Harry pensa qu'il aurait aimé l'avoir derrière lui, mais c'était sans doute une faiblesse de le reconnaître devant Tam – et il devait s'entraîner à moins montrer ses faiblesses ; Justin n'avait cessé de le lui répéter ! Il hocha donc la tête de l'air le plus détaché qu'il put.
« Et quels sont les pronostics ? »
« Justin…Les pronostics sont de Justin », précisa-t-il sans que ce soit nécessaire. Tam acquiesça patiemment. « Justin dit donc que c'est devenu un peu le procès de Fudge – même s'il n'est jamais nommé… »
« Et que comme Fudge t'a choisi comme ennemi, ça devient un peu le tien ! » compléta la jeune femme.
Harry acquiesça un peu nerveusement. Il y avait dans tout ça un parallèle qui le gênait un peu. Voldemort l'avait choisi, Fudge l'avait choisi… La première fois lui avait paru suffisamment injuste sans que cette vindicte ne se reproduise. « Mais les deux sont liées », avait inlassablement répété Justin. Alors, espérons que ça ne portera pas plus bonheur au second qu'au premier, songea Harry en s'essayant au cynisme.
« Je regardais votre presse », reprit Tam, après avoir longtemps joué avec une énorme bague orange fluo qu'elle portait à la main droite. « C'est clair que Fudge est sur la sellette… Cette Ombrage, qui semble le lâcher en beauté ! Et ce gars des Affaires internes que Ron déteste…. »
« Stiffen », souffla harry.
« Oui, Stiffen, qui la soutient ! » confirma la journaliste moldue avec un air très sérieux. « Ça paraît être uniquement une question de temps ! »
Oui, les rats quittent le navire, songea Harry tout en pensant qu'aucun des deux ne lui inspiraient une once de confiance !
Il y avait bien d'autres noms qui circulaient : Scrimgeour – qui avait fait un passage remarqué à la tête des Aurors et qui parlait d'un retour à l'ordre – sans qu'on sache réellement de quel ordre il s'agissait. Scrimgeour n'avait fait aucun mystère qu'il était le favori du Ministère. Le seul aspect qui le rendait sympathique à Harry était que le père de Luna le tienne pour un vampire – « même si y'a pas plus prêt à la discrimination que ceux qui en ont souffert », avait estimé Seamus en apprenant la rumeur.
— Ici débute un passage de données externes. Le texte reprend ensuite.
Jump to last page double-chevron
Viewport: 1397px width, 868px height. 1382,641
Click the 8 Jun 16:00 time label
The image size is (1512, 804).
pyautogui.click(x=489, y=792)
On parlait aussi de la vieille Griselda Marchebank, vieille amie de Dumbledore et envers laquelle Harry avait toujours là encore des sentiments mitigés. Il lui avait toujours semblé qu'elle aurait pu faire mieux que ça quand elle l'avait blanchie en 5e année. Ancienne juge, celle-ci incarnait sans doute aussi un retour au droit. « Mais qu'elle est vieille ! » – avait soupiré Ron et Harry n'avait pu que lui donner raison.
« Fred me disait que si Stiffen choisissait Marchbank, c'était bien pour leur famille puisque Percy avait de grandes chances de suivre », reprit Tam, le tirant brusquement de ses pronostiques politiques.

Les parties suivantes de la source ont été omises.